> [What to work on]: Write each line again exactly as it is, from the opening line of the records below through the one containing "サイトのご利用について (91, 2251)", and add nothing.

[Dataset entries]
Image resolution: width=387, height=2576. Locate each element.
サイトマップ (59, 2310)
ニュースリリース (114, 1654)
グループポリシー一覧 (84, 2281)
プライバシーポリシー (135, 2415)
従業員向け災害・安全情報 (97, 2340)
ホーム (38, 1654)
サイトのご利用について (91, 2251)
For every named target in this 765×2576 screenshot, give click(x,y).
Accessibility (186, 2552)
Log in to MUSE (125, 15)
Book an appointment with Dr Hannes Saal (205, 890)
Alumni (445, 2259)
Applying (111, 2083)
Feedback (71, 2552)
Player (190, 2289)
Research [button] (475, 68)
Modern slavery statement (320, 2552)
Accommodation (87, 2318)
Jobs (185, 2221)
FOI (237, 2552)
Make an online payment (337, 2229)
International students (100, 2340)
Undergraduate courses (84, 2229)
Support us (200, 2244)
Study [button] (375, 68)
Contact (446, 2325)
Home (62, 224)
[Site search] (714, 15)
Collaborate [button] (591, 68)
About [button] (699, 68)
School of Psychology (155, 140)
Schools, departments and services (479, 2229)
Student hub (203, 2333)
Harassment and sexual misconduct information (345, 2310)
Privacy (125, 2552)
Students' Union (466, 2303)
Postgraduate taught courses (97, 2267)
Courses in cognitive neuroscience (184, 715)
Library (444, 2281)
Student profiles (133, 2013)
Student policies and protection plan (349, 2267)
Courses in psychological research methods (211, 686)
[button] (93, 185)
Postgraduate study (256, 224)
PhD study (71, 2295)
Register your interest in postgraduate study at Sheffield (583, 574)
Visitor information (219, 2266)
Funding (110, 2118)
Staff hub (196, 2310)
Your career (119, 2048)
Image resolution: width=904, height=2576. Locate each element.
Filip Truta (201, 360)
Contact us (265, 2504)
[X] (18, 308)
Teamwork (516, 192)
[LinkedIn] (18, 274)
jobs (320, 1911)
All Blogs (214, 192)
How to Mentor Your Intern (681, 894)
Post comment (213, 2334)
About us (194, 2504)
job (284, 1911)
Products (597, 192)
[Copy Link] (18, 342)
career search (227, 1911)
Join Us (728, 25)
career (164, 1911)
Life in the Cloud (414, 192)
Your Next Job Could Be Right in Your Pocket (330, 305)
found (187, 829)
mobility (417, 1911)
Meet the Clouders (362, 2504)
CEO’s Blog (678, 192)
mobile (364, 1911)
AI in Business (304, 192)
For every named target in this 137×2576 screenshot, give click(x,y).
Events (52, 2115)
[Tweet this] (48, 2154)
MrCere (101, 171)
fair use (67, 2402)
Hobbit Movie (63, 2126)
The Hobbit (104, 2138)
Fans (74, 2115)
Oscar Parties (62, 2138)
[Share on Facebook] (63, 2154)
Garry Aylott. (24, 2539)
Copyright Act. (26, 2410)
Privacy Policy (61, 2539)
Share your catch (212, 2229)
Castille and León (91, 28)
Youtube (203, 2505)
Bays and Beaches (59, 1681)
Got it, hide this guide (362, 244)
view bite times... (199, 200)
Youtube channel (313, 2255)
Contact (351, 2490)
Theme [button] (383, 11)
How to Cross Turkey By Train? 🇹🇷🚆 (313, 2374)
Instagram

> [Solution for this task]:
Image resolution: width=387, height=2576. Locate each element.
サイトマップ (59, 2310)
ニュースリリース (114, 1654)
グループポリシー一覧 (84, 2281)
プライバシーポリシー (135, 2415)
従業員向け災害・安全情報 (97, 2340)
ホーム (38, 1654)
サイトのご利用について (91, 2251)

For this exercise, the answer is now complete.